Denn der Staat ist Repression, Herrschaft, und jede Eroberung des Staates, sei es via Putsch, sei es via Wahl und paternalistischer Reform, setzt nur die Unfreiheit fort. Alle verehren sie den Staat, auch der Liberalismus, der sich die Freiheit zu Unrecht auf die Fahnen geschrieben hat. Er vermag die Freiheit nur als persönliche, private Freiheit des heiligen Individuums jenseits aller Gesellschaft zu denken und nicht als sozialen Zustand. Er verwechselt das Soziale mit Sozialismus, träumt von freien Verträgen und fürchtet die Freiheit des anderen, was ihn spornstreichs wieder unter den Schutzmantel des Staates flüchten läßt. So endet das zaghafte Individuum kläglich als Staatssklave neben allen anderen. Doch der Ort der Freiheit ist weder der Staat oder die Kirche noch das Individuum, sondern die Gesellschaft der freien Assoziationen.
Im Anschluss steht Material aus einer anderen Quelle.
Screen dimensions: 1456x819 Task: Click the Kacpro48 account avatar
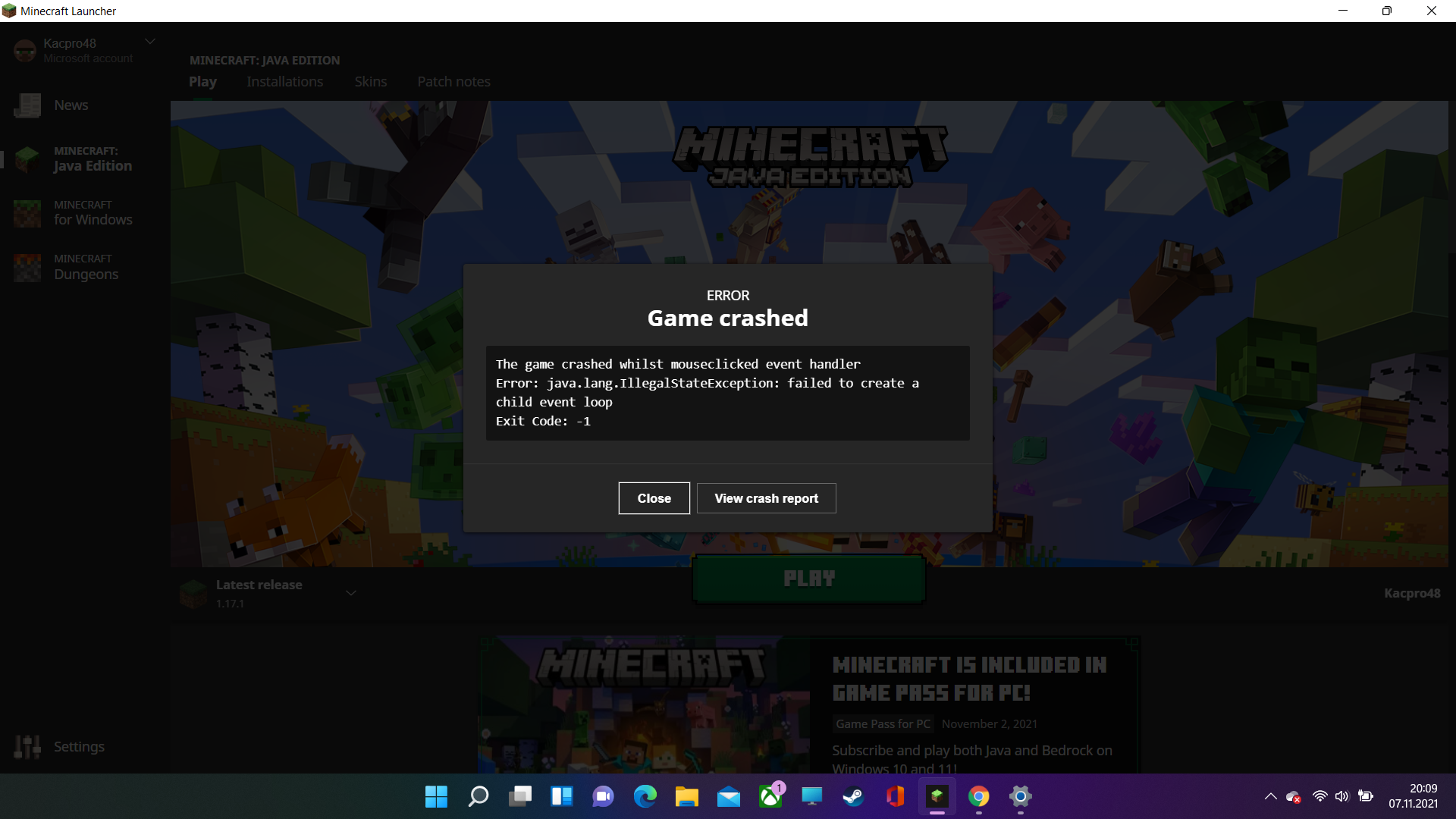(x=25, y=51)
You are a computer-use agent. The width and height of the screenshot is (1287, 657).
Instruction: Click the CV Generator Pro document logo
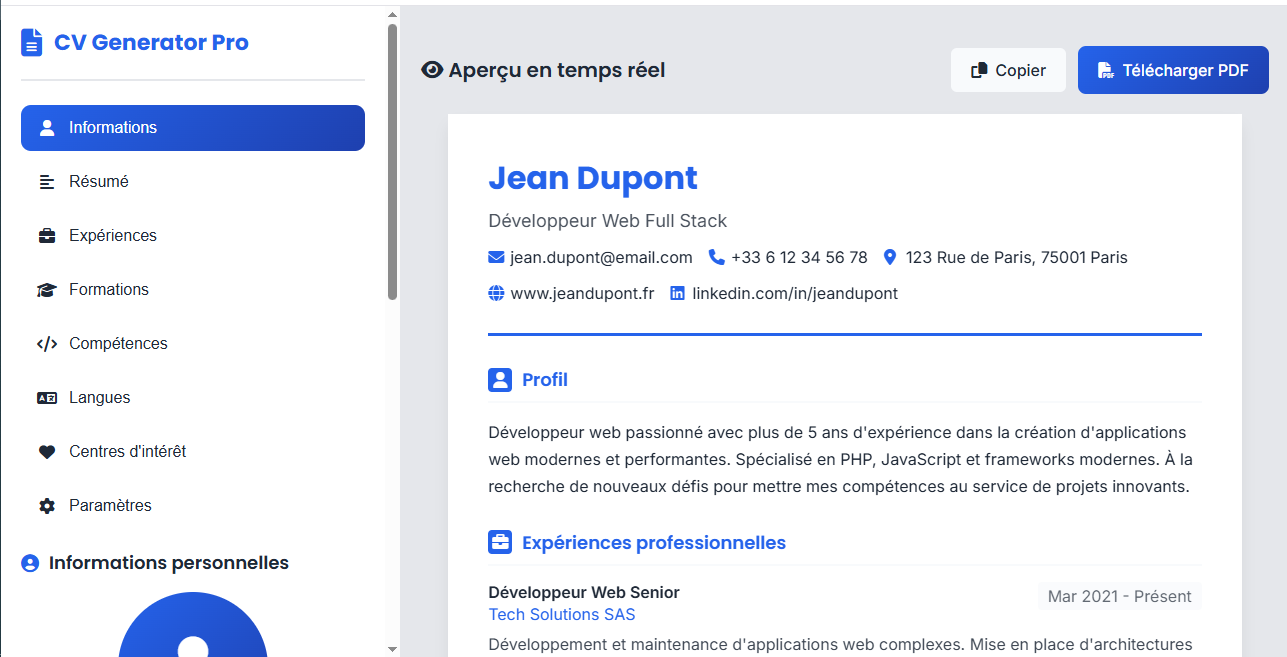coord(31,42)
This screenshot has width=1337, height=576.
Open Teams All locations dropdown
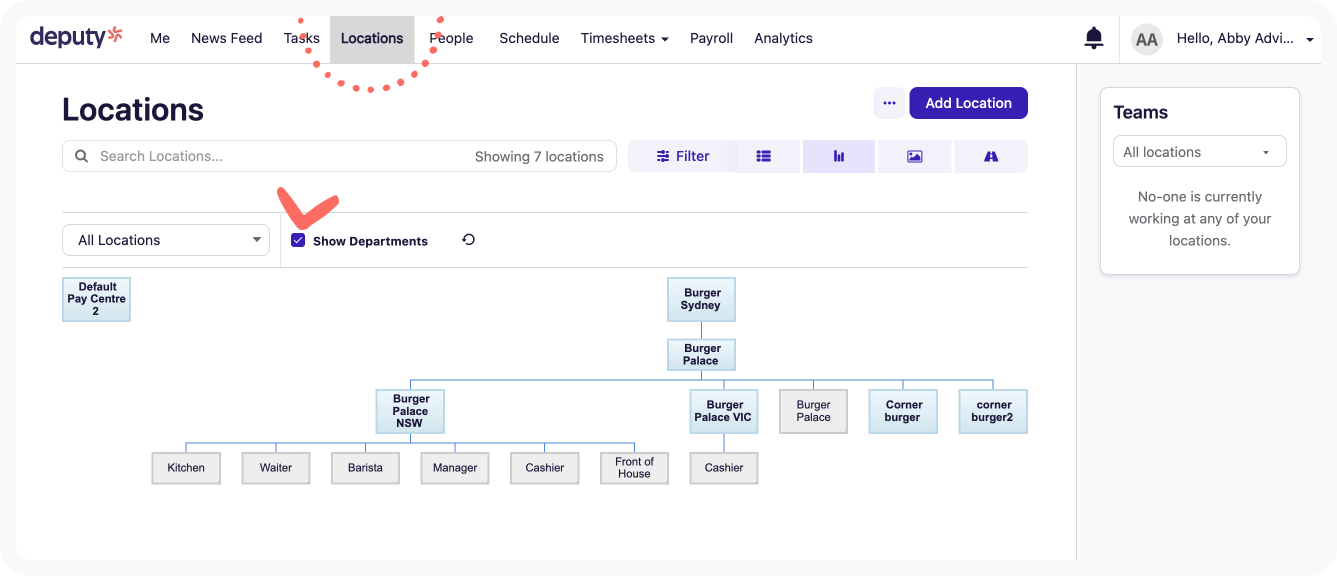tap(1199, 152)
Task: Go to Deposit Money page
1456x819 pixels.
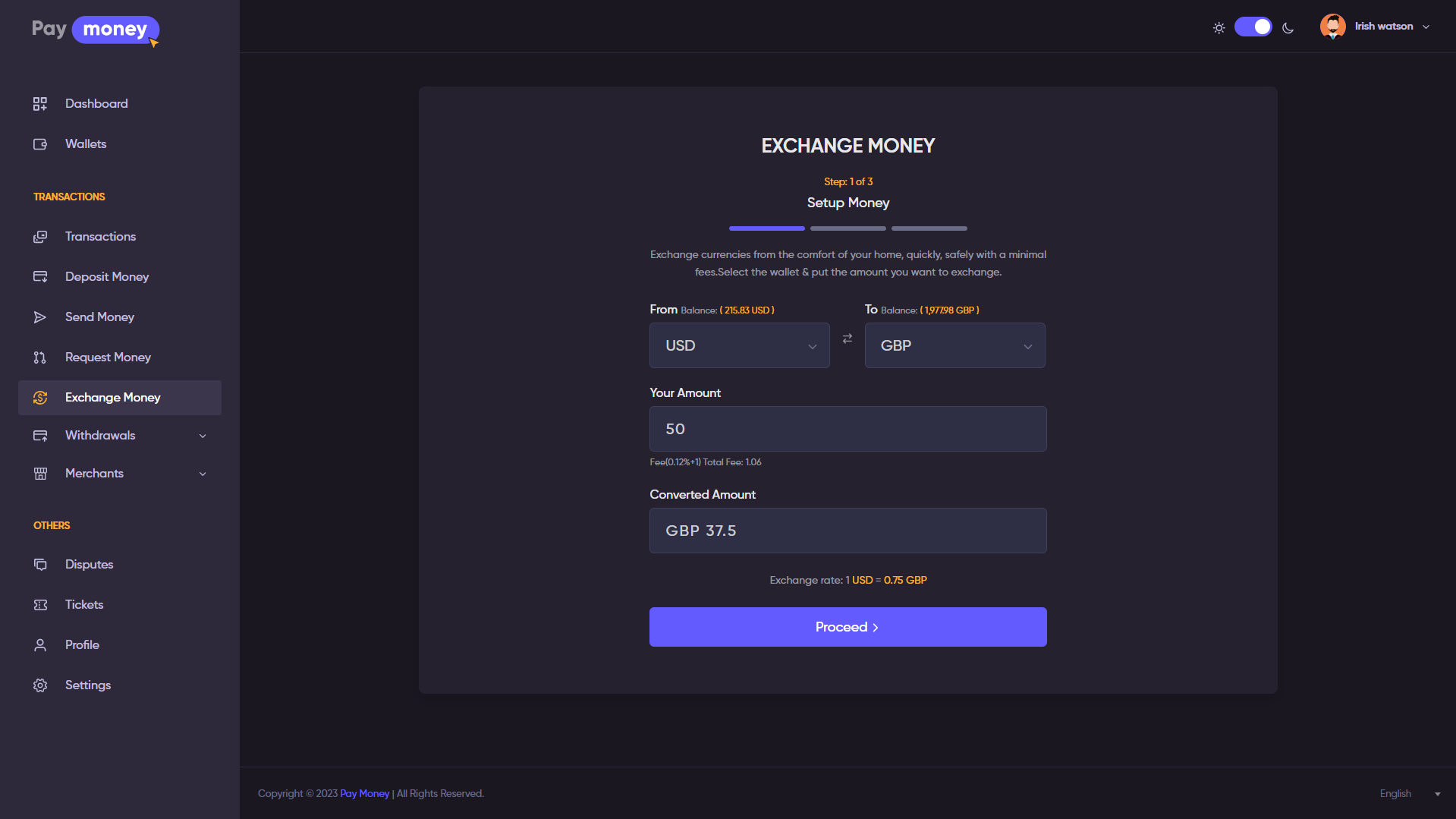Action: tap(107, 277)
Der Philister verwechselt bis heute den Zustand der An-Archie, der Herrschaftslosigkeit, mit Gewalt und Unordnung. In Wahrheit ist auch Anarchie Organisation. Kooperation und Konflikt, Produktion und Konsum, Wirtschaft und Politik, schließlich die Föderation der Regionen, Länder und Nationen werden von unten nach oben mehr oder weniger direkt „organisiert“.

„Nur im Schoße der Gesellschaft, die notwendig vor der Entstehung seines Denkens, seiner Sprache und seines Willens da ist, wird (der Mensch) fortschreitend Mensch und frei; er kann das nur tun durch die gemeinsamen Anstrengungen aller ehemaligen und gegenwärtigen Glieder dieser Gesellschaft, die demnach die natürliche Grundlage und der Ausgangspunkt seines menschlichen Daseins ist. Daraus geht hervor, daß der Mensch seine individuelle Freiheit oder seine Persönlichkeit nur dadurch verwirklicht, daß er sich mit allen Individuen, welche ihn umgeben, vervollständigt, daß er dies nur kann durch die gemeinsame Arbeit und Kraft der Gesellschaft, außerhalb derer er zweifelsohne unter allen wilden Tieren, welche auf der Erde existieren, das dümmste und elendste bleiben würde. .. Erst die Gesellschaft, weit davon entfernt, die Freiheit zu verringern und zu beschränken, schafft die Freiheit der menschlichen Individuen. Sie ist die Wurzel, der Baum, die Freiheit ihre Frucht.“ Sicher ist die Freiheit nicht in der Isolierung und auch nicht unter dem Regime des Rechts, das niemals neutral ist, sondern einzig in der gegenseitigen Anerkennung. Geteilte Freiheit ist nicht halbe Freiheit, sondern doppelte Freiheit. „Nur dann bin ich wahrhaft frei, wenn alle Menschen, die mich umgeben, Männer und Frauen, ebenso frei sind wie ich. Die Freiheit der anderen, weit entfernt davon entfernt, eine Beschränkung oder die Verneinung meiner Freiheit zu sein, ist im Gegenteil ihre notwendige Voraussetzung und Bejahung.“

Negativ schließlich ist die Freiheit, weil sie sich empört, gegen jegliche Macht, auch gegen die vermeintliche Schutzmacht der Autorität. Wer die Freiheit in Leib und Seele hat, der duldet keinen Tyrannen, keinen Herrn über sich, keinen Gott, keinen König, aber auch keine niedrigen Exekutionsgehilfen der Sklaverei. Wer immer sich anmaßt, anderen Vorschriften zu machen, ist vor der Attacke der Freiheit nicht sicher. Und wer sich anmaßt, andere als sein Eigentum oder sein Verfügungsobjekt zu beanspruchen, vergeht sich an der Freiheit. Kinder gehören nicht der Kirche, nicht der Partei, nicht dem Staat, nicht der Schule, nicht den Verbänden, nicht den Lehrern und nicht den Eltern, sie gehören einzig sich selbst.

Man mag von Bakunins Pathos oder seinem menschenfreundlichen Optimismus befremdet sein. Angesichts der Kleingeisterei, des Duckmäusertums, der Botmäßigkeit in fast allen gesellschaftlichen, politischen und kulturellen Bereichen gerät der kritische Beobachter der Unfreiheiten heutzutage in keineswegs mildes Entsetzen.